What sense does it make to try
to reform urban schools while the communities
around them stagnate or
collapse? Conversely, can community
building and development efforts succeed
in revitalizing inner-city neighborhoods
if the public schools within them
continue to fail their students? Urban
schools and communities share a
common fate. Yet, until recently, school
reformers and community builders have
worked in isolation from each other.
Indeed, twenty years ago, one would
be hard-pressed to find a community-based
organization (CBO) that was
actively working on education issues.
Now, however, most CBOs realize that
educational success provides the key
to the future economic well-being of
the children they serve. Furthermore,
many would like to attract middle-class
families back into their urban neighborhoods,
and they would like to keep
families who improve their status from
leaving the neighborhood behind. They
cannot achieve those goals if neighborhood
schools are failing.
Many public schools, for their part,
find themselves disconnected from the
neighborhoods they serve. As Pedro
Noguera (1996), among others, has
noted, teachers and school staff typically
commute to their schools and have
little understanding of or connection
with the lives of their students outside
of school in their families and neighborhoods.
Yet, educators increasingly
realize that they cannot succeed without
a more holistic approach. They
understand that children cannot learn
well if they lack adequate housing,
health care, nutrition, and safe and
secure environments or if their parents
are over-stressed as a result of low
wages and insecure employment (see,
for example, Duncan & Brooks-Gunn
1997). And they increasingly recognize
that parental involvement in the education
of children can improve learning
(Henderson & Mapp 2002).
Community-Based
Organizations as Relational
Intermediaries
School leaders typically lack expertise in
how to provide services to families or
engage them in meaningful ways. Many
CBOs, however, have established roots
in neighborhoods around schools
and stronger connections to families.
More than schools, CBOs have an
appreciation for the cultural and social
assets of communities, and this is
critical to fostering meaningful partnerships
between schools and families. As
a result, CBOs can play an important
intermediary role in building relationships
between families and their children's
schools where they do not typically exist.

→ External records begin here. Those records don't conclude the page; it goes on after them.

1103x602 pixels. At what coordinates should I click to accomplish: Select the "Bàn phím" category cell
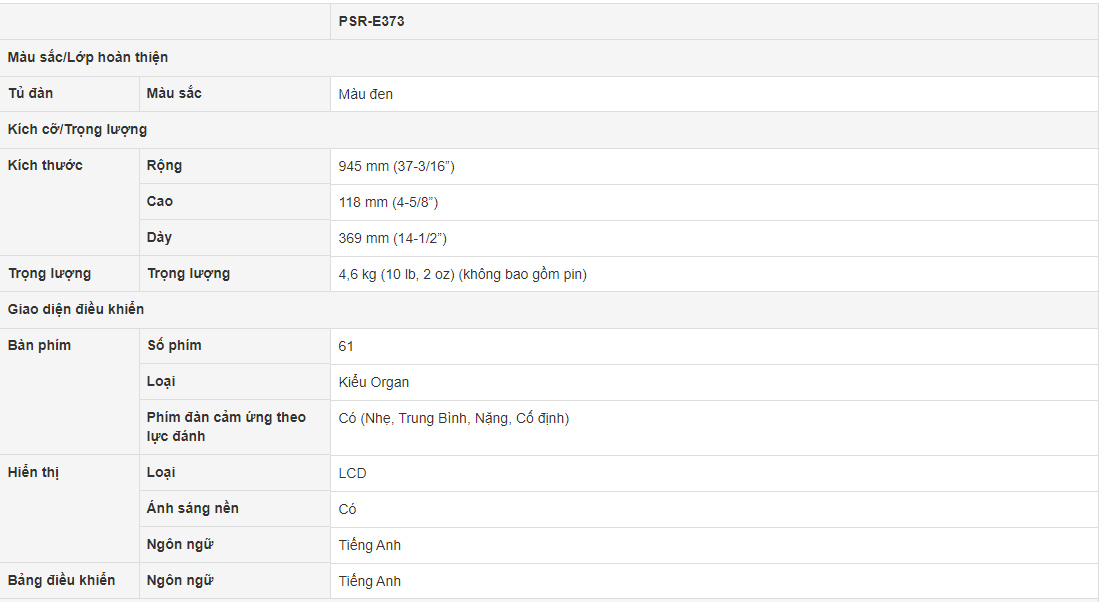point(39,345)
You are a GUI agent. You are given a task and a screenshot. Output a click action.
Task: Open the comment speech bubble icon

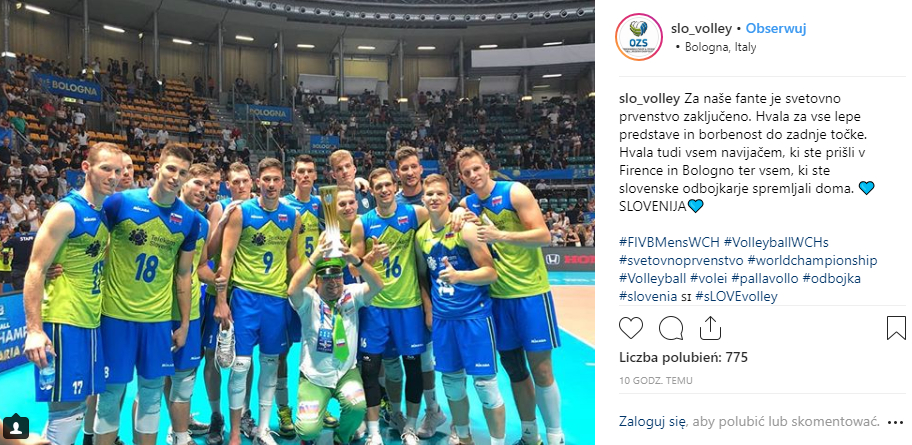[671, 328]

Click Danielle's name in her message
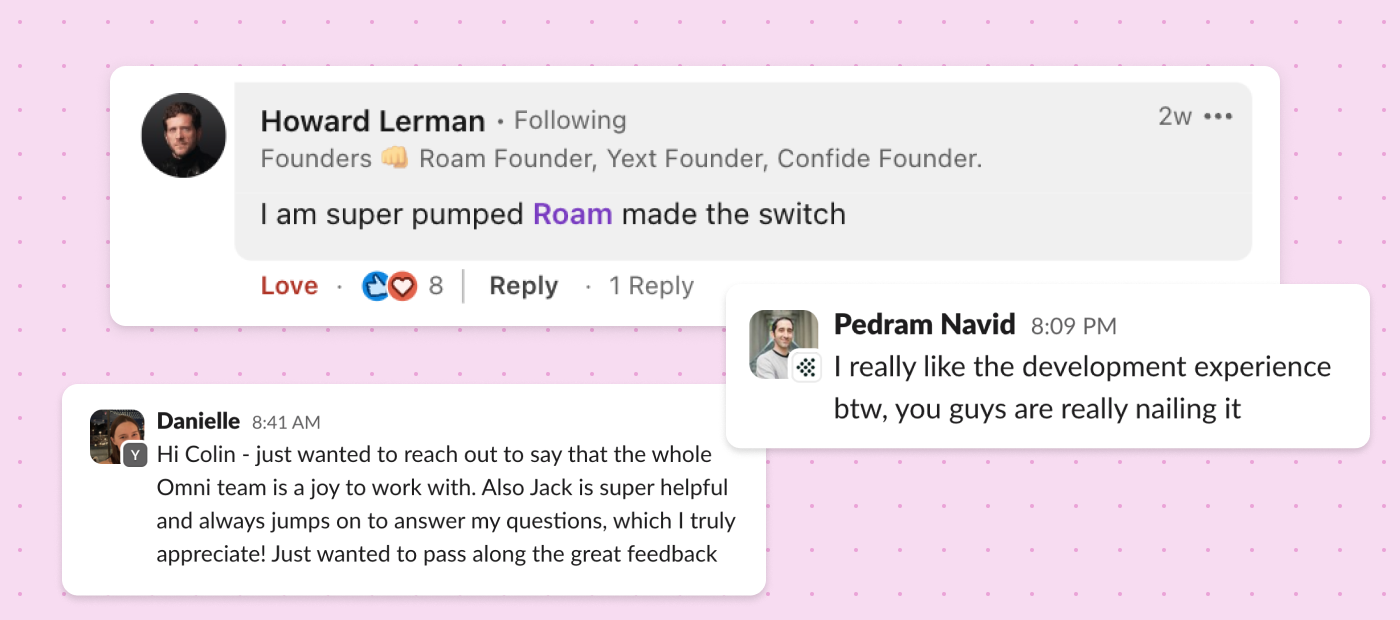coord(198,421)
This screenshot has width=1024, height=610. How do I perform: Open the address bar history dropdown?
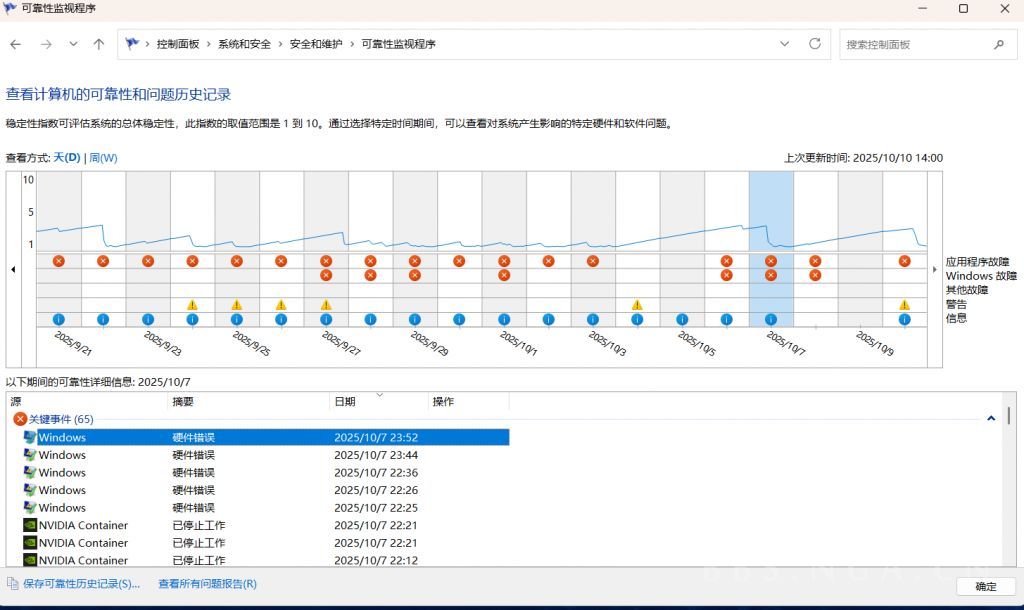click(786, 44)
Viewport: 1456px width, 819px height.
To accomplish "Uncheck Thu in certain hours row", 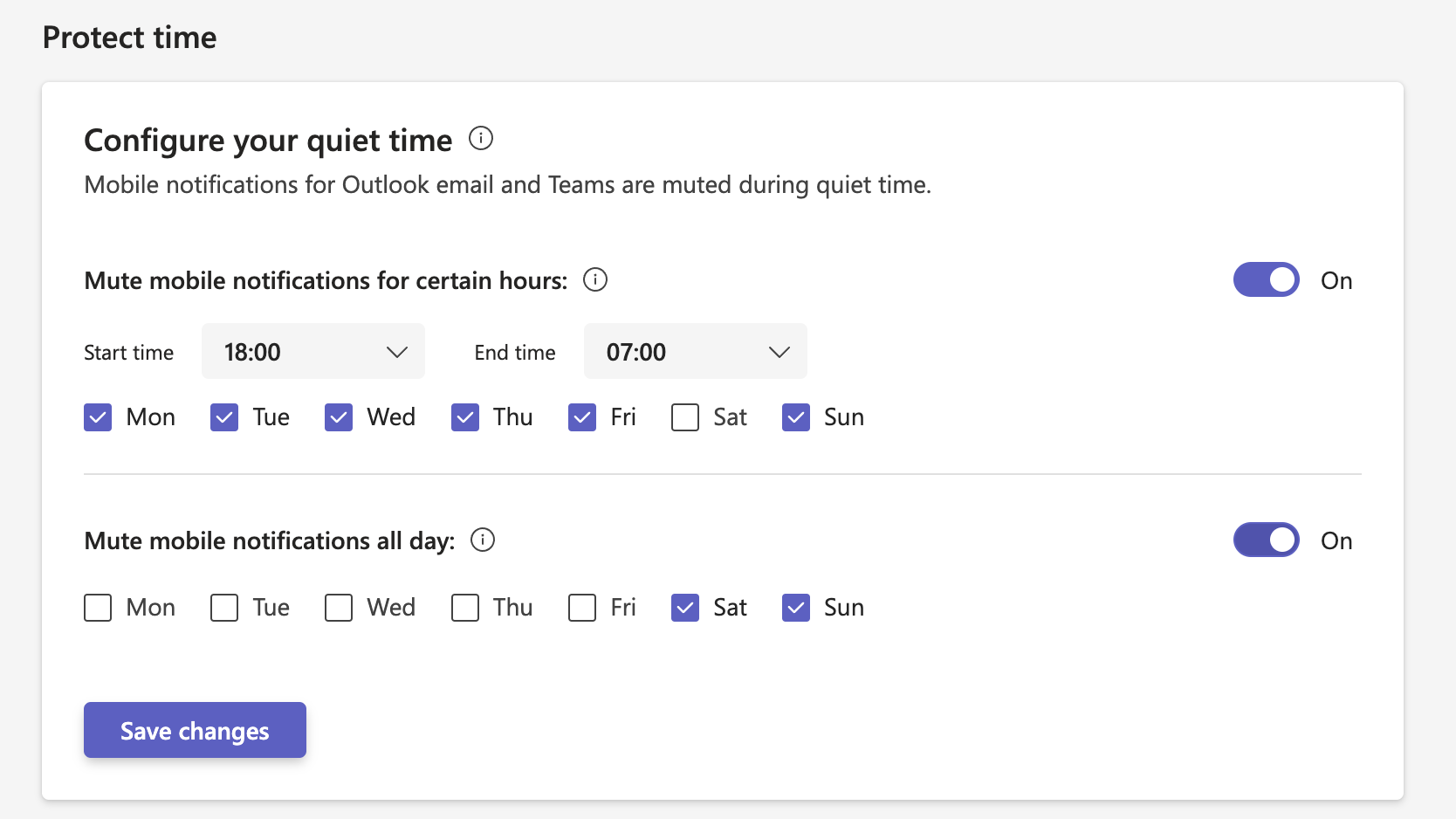I will point(465,417).
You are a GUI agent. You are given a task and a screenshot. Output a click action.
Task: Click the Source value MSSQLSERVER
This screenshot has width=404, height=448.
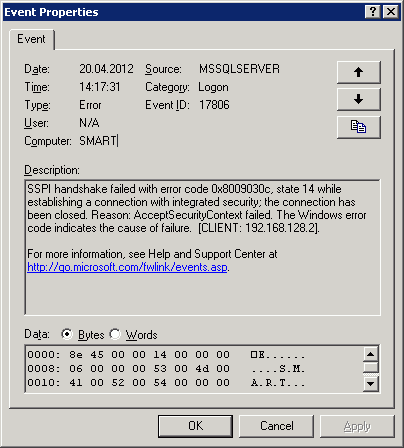[x=239, y=69]
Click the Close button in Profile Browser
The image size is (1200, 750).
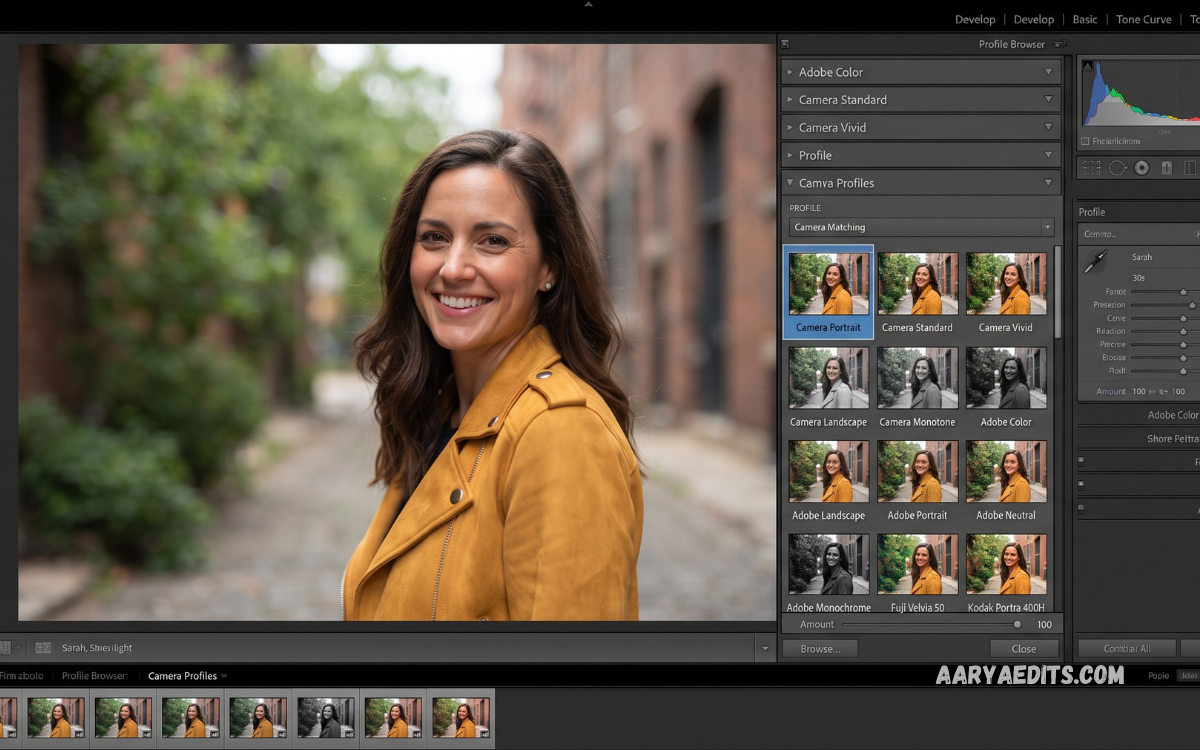tap(1024, 649)
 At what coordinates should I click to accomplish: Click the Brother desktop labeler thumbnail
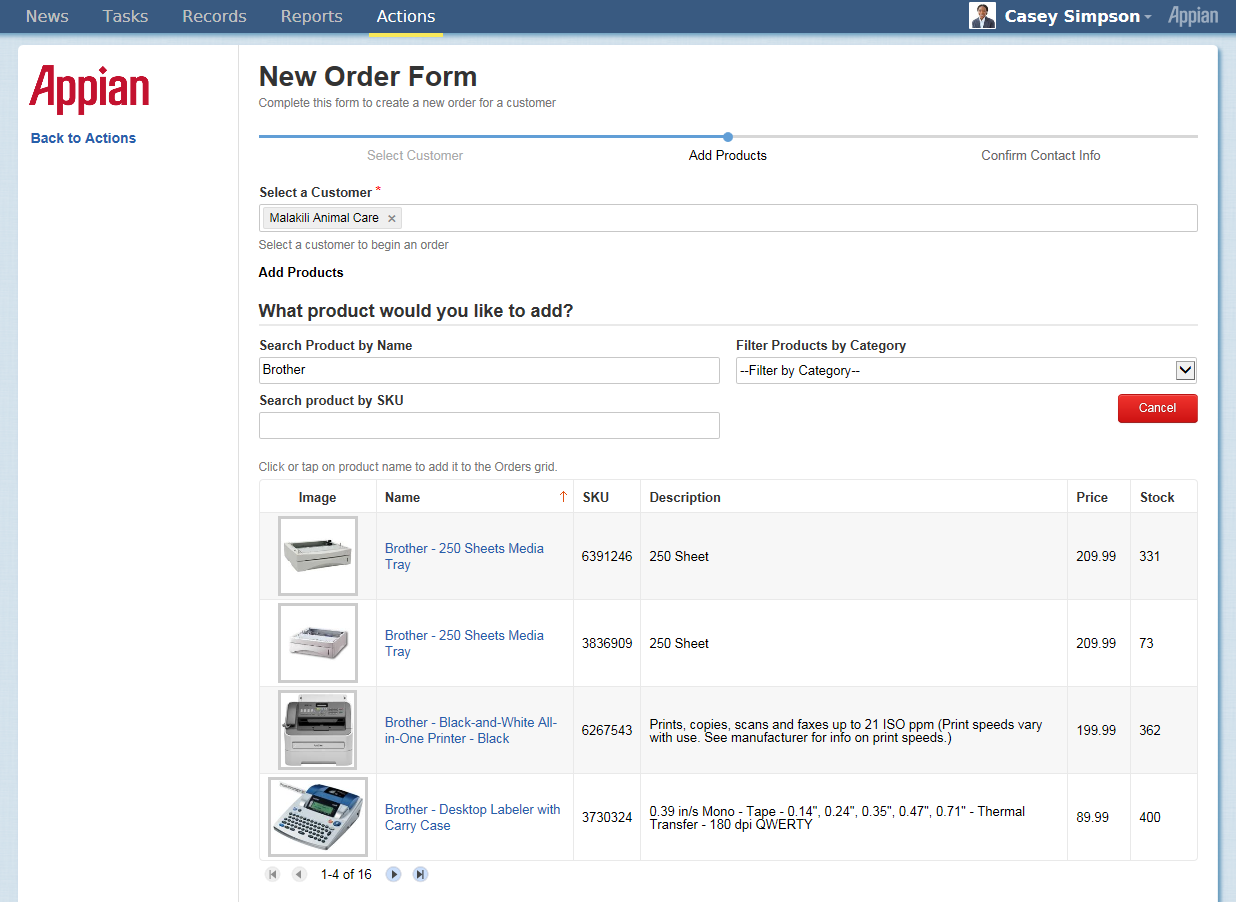[x=318, y=817]
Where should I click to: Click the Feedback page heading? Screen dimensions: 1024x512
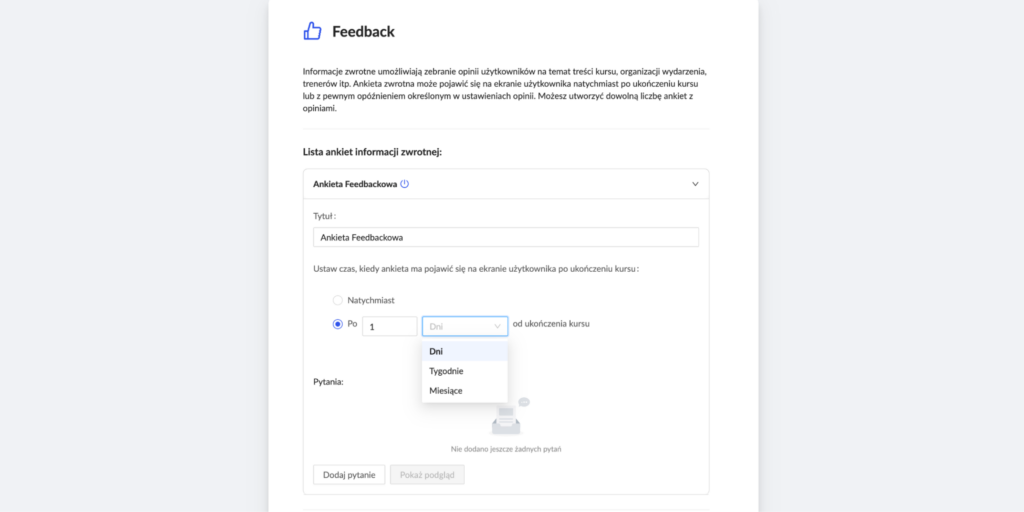click(363, 31)
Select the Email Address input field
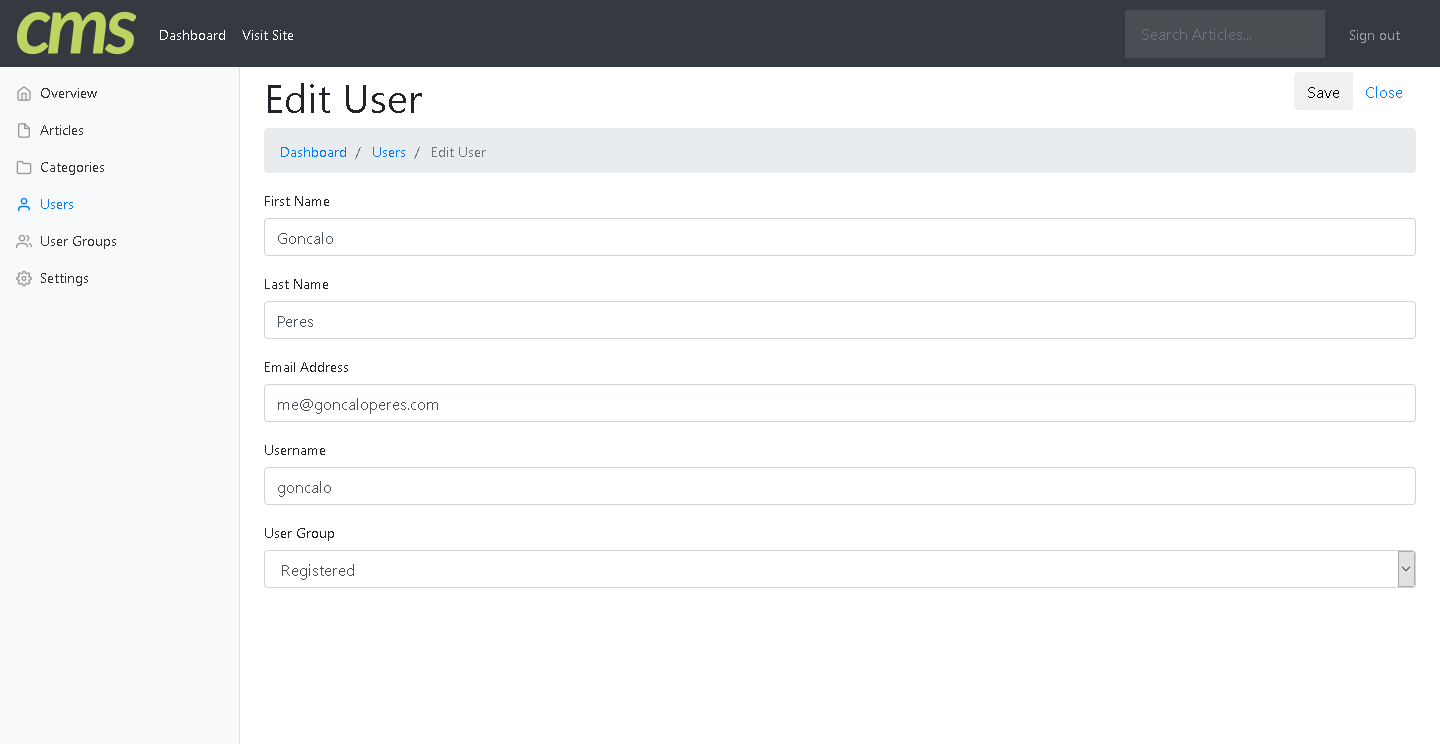 [839, 403]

As school and CBO leaders have
come to understand their mutual interests,
a wide range has emerged of initiatives
that seek to forge collaborations
between CBOs and public schools.
These partnerships can take different
forms, but it is useful to contrast service
and organizing approaches; schools
have much to gain from both types of
partnerships. My research has focused
on the value of the social relationships
built through both types of these collaborations.